I particularly enjoyed the conversation when Danny Glover talked about being directed by Steven Spielberg – how he called the ensemble of actors for rehearsals but he, Spielberg, only turned up once in the two week rehearsal period – leaving the actors to hang out and bond as a unit. This became the foundation for the work the actors did on set with each other and their director. “He allowed the ensemble to emerge from our contact with each other and settle in with each other. That was pretty ingenious.” As a voracious consumer of anecdotes about how different directors work with actors and the various strategies actors’ use to ‘stay in the moment’, Danny’s tales from the set of The Color Purple had an enthusiastic audience in me.
Vantage Point of Love
The more he spoke the more evident it became how much Danny Glover has been influenced by the many women in his life including his mother who died tragically in a car accident on the very day Danny received a phone call saying he had been cast in Places of The Heart with Sally Field. He dedicated his work in that film to his mother and in a scene in the film where Sally Fields character is crying, the handkerchief he hands to her, belonged to his own mother. A beautiful gesture born of out of a deep grief and mourning, ensured that his mother’s spirit was with him while he worked.

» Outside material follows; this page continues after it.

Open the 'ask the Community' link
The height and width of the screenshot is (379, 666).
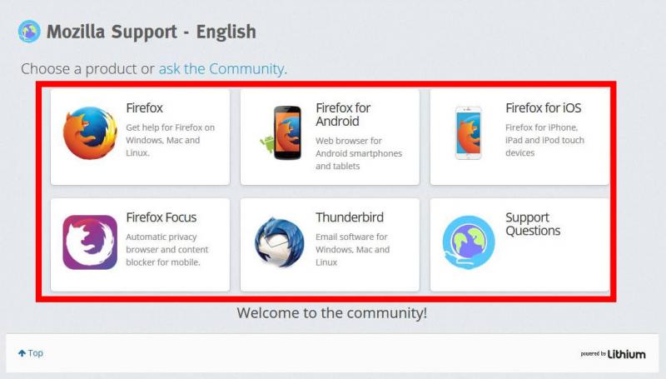coord(221,68)
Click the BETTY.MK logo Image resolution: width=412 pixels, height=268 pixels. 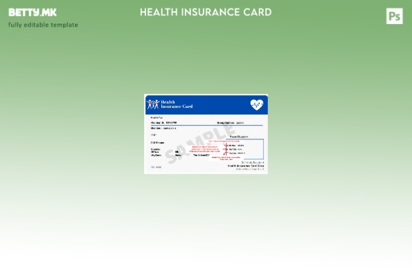[32, 12]
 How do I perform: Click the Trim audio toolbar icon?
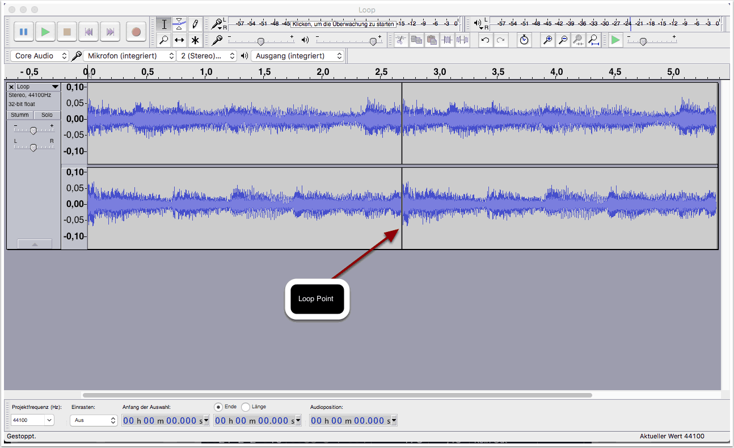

How did he first come across Alice Walker’s writings, I asked him. “My former wife, Asaki was responsible for me reading Black women writers and that’s how I came to read everything by Alice Walker, Toni Morrison and many other women writers. A characteristic of black women’s writings was that they could be more truthful about me, that is black men, than we could and I found that to be fascinating. Their writings have allowed me to see myself. There is honesty and there is love, they write from the vantage point of loving us”
It’s easy to see why once you have encountered the charming Mr. Glover.